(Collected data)
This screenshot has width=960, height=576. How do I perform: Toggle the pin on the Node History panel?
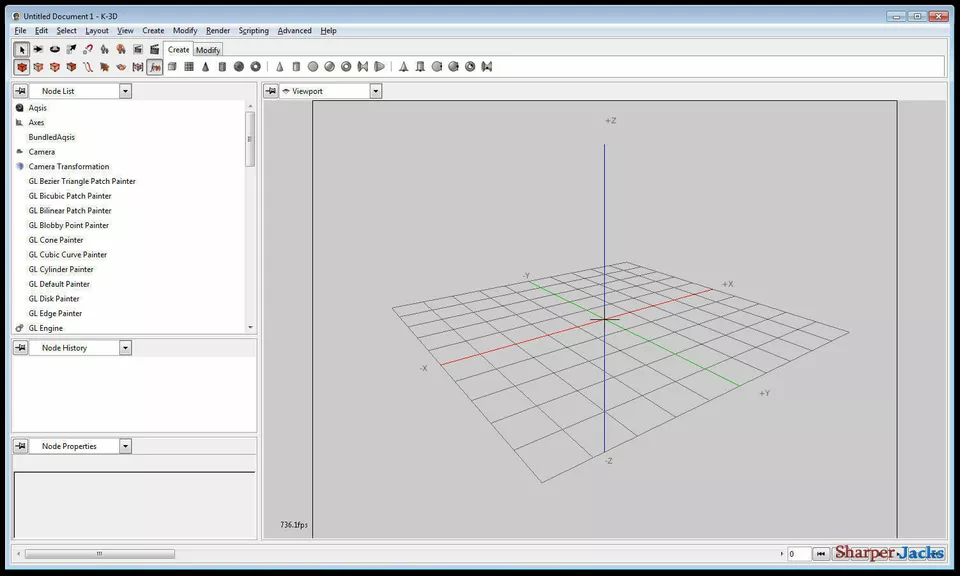[20, 347]
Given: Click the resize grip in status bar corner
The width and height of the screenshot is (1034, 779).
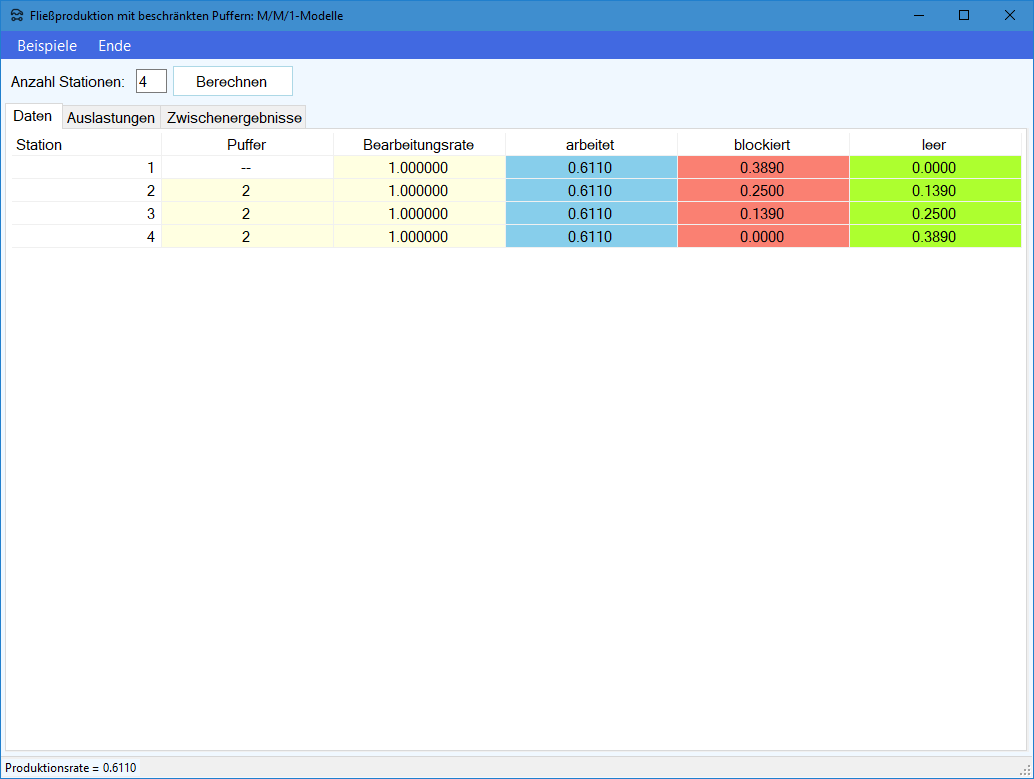Looking at the screenshot, I should coord(1025,769).
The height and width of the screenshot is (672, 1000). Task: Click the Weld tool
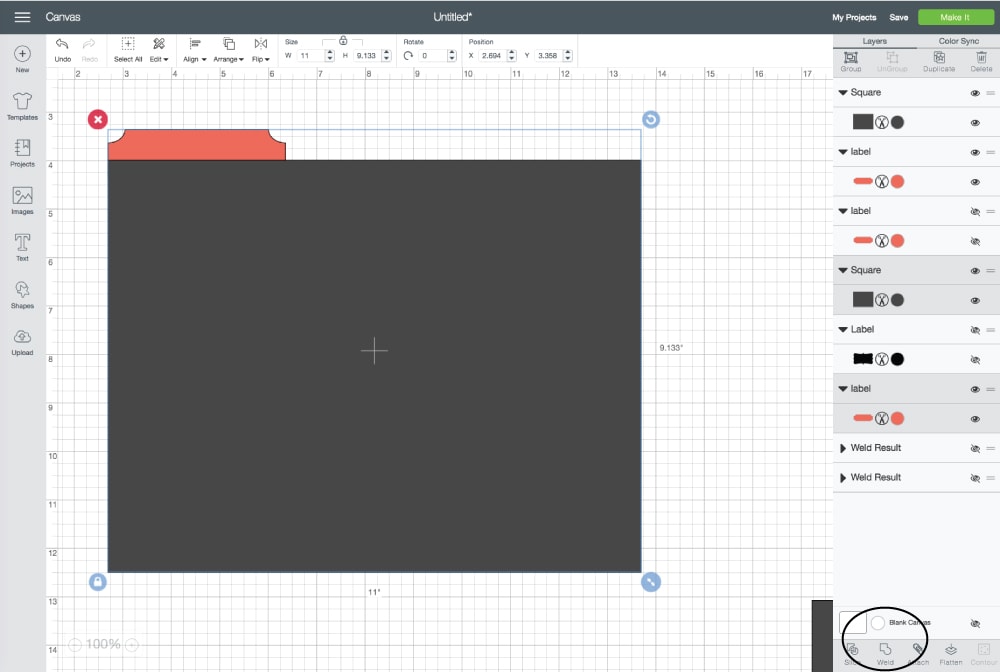click(x=885, y=652)
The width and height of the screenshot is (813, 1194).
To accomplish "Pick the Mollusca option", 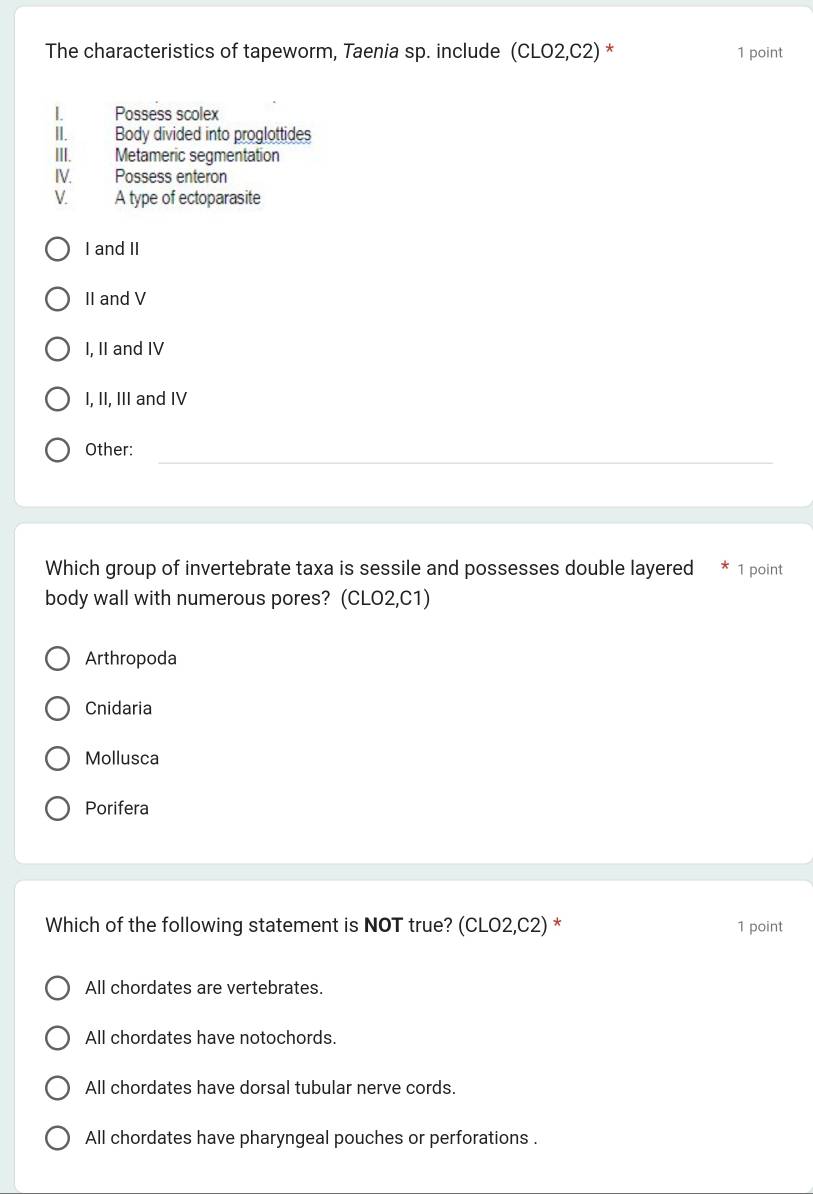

§ Your assignment
Restate each entry word for word; omit the pictures.

§ Solution
This screenshot has width=960, height=576. How do I perform: Toggle the pin on the Node History panel?
[20, 347]
Given: Click the resize grip in status bar corner
The width and height of the screenshot is (1034, 779).
Looking at the screenshot, I should coord(1025,769).
The height and width of the screenshot is (672, 1000). Task: Click the Weld tool
click(x=885, y=652)
The width and height of the screenshot is (813, 1194).
To accomplish "Pick the Mollusca option", 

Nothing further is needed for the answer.